Llantwit Major Assets

  1. In 2015, the Council commissioned the property specialists Jones Lang LeSalle to undertake a review of various Council assets with a view to rationalising these where appropriate. The review highlighted the Western Vale Integrated Children's Centre and Llantwit Major Youth Services building as assets to consider, with the report stating "Circumstances permitting, we recommend that consideration be given to the future management arrangements for the Youth and Community Learning Service in Llantwit Major including the nearby Family Centre". Delegated authority was given to the Head of Children's Services and Director of Learning and Skills in consultation with the Cabinet Members for Adult Services and Children Services and Schools to consider options for the Youth and Community Learning Service in Llantwit Major within the nearby Family Centre, subject to a further report being presented to Cabinet in due course (Minute C2871 refers).
  2. In October 2016, Cabinet considered a report regarding the WVICC and Youth Services Buildings and resolved that a strategy be prepared for the future use of WVICC (including the relocation there of the Youth Services, an arrangement entered into with a nursery provider and a Community Asset Transfer being progressed for the building) and subject to the strategy being approved, the disposal of the Youth Services Building (Minute C3347 refers).
  3. A range of issues have been explored in recent years following the lease for WVICC being relinquished by the previous tenant. Further details can be found in the report to Cabinet referenced in the background papers of this report. The WVICC building comprises a series of individual rooms which have previously been used as a mixture of community meeting and work spaces as well as being configured to provide a nursery facility.
  4. The Community Asset Transfer process has been used for this building to provide an opportunity for a community group(s) to come forward with proposals for the sustainable use of this asset. A Community Asset Transfer opportunity has subsequently been advertised and the process is underway with a report to Cabinet being prepared for consideration in due course.
  5. As described above, the proposals for the reshaping of Youth Services will involve changes to the model of service delivery. This will require the service to maintain fewer "permanent" premises in order to deliver financial savings and become more flexible in terms of peripatetic service provision. It is therefore considered unnecessary for the Youth Services to relocate to the WVICC building. Previous consideration to sub-let part of the building by the Council to a nursery provider will also not be progressed as this is seen to be less restrictive for any community group the asset may be transferred to and could assist in the sustainable operation of the asset by any group should they enter into such an arrangement directly. Research undertaken as part of the previous review of the WVICC with the local community suggested strong demand for the operation of a nursery on this site.
  6. The move to more peripatetic youth services is part of the Reshaping Services project referenced above. As such, the service wishes to relinquish its use of Llantwit Major Youth Centre and deliver more dispersed provision within the area. This may include making use of some facilities within the Youth Centre Building and/or WVICC with the agreement of any new tenants. The service does not require the use of the whole building and as such, financial savings from the running costs can be generated as well as the potential for a rental income for the Council. Subject to any tender process, the building may well provide an opportunity for further community uses to be made of this asset for the benefit of local residents and the wider community. It is proposed that a lease be advertised for the Youth Centre Building. The Council is seeking to maintain the buildings' primary use as a community asset, potentially offering a range of community services to the local community, although other uses, as listed below may well also be appropriate. In accordance with the policies of the Local Development Plan, and to enable the long term viability and sustainability of the building , the Council considers that there is scope for a range of uses to be considered.
  7. Given the close proximity of the buildings to Llantwit Major town centre and its good accessibility by foot and public transport, it is considered that in principle, the former youth centre would be suited to the following business uses:

Health Services


Artist Space

Local enterprise or Office Use and other class B1 uses which can be carried out in a residential area without detriment to the amenity of that area by reason of noise, vibration, smell, fumes, smoke, soot, ash, dust or grit etc.

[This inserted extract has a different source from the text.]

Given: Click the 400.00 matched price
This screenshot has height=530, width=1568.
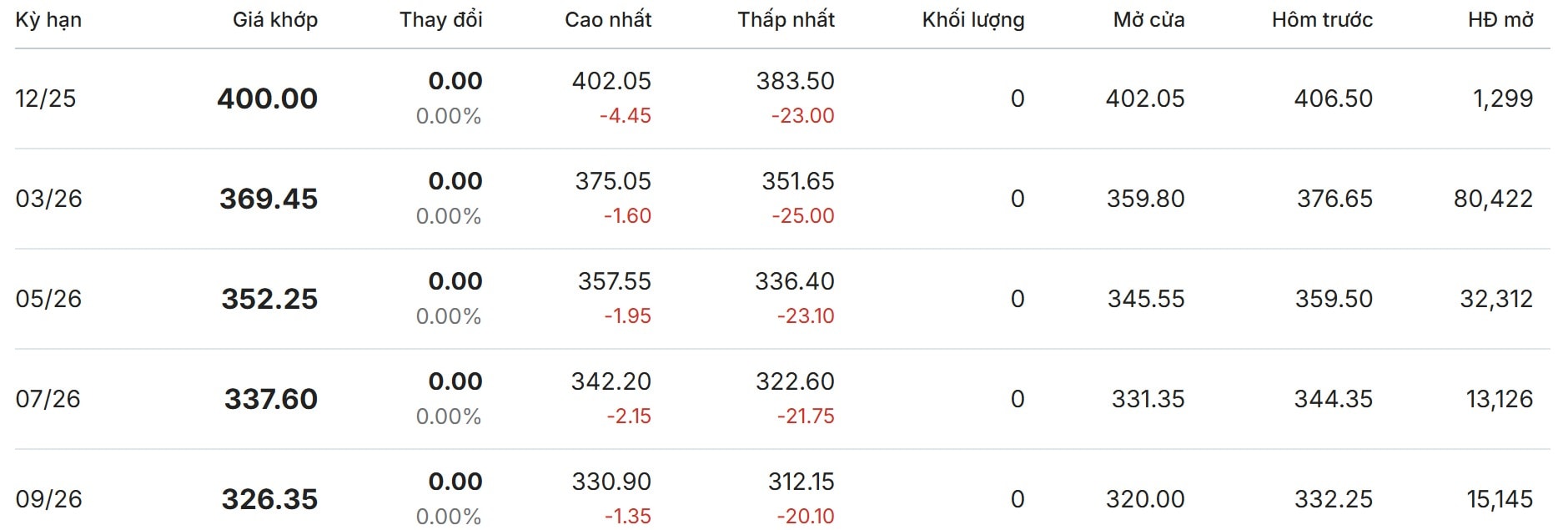Looking at the screenshot, I should pyautogui.click(x=267, y=98).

  1. It should be noted that planning permission would be required for any change of use.
  2. This will enable a wide range of organisations to express an interest and for the Council to determine the most appropriate tenant. This report seeks delegated authority to the Head of Finance (in consultation with the Leader) to complete this undertaking.
  3. A number of informal approaches have been made to the Council in recent months regarding the Youth Centre Building from a range of organisations interested in working to provide facilities which are consistent with the uses described above.

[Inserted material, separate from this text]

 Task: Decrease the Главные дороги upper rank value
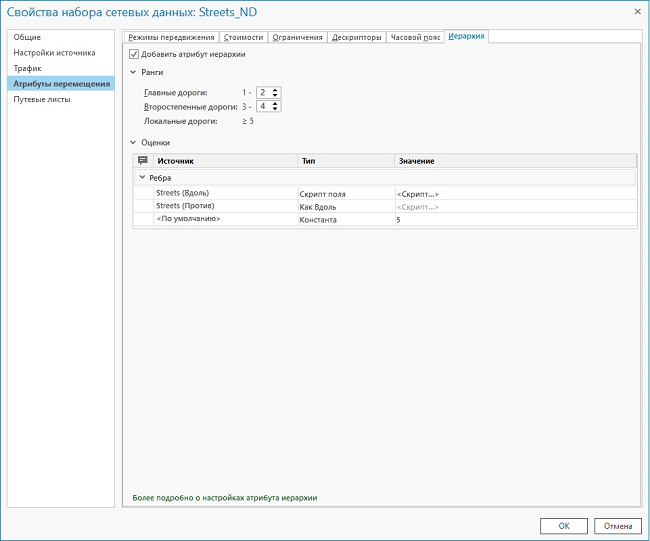pos(276,96)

Resource Implications (Financial and Employment)

  1. The proposals will result in some members of the current staff being made redundant. The associated costs are relative to the particular employment circumstances of the employees who are adversely affected. Any possible redundancies will be reviewed on a case-by-case basis. The Council will follow its Avoiding Redundancy Policy and will make every effort to minimise the risks to staff.
  2. The development of a new delivery model will require an extensive training plan to be established for the development of the new service team. This will also include the development of any community groups. Service managers will need to contribute to these matters and will be heavily involved in these two areas.
  3. Through relinquishing the use of Llantwit Major Youth Centre and ceasing the lease with Penarth Town Council for office space, savings of £32K would be generated.
  4. The service has also reviewed its supplies and services budget to identify areas of cost reduction totalling a further £15,528. The driver for changes to the staffing structure is not to deliver financial savings. However, due to the changes outlined above, a small financial saving of £2,273 can be achieved. £13k will be saved in relation to mobile which is as a result of income generation as well as cost reduction.
  5. In securing a tenant for the Youth Centre building it is envisaged that financial savings will be made on the current running costs as described above. The amount of any rental income will, however, be the subject of the tender exercise. The service may incur an element of cost in securing the use of alternative premises, but this is envisaged to be at a much lower level than the current operating expenditure on the Youth Centre Building.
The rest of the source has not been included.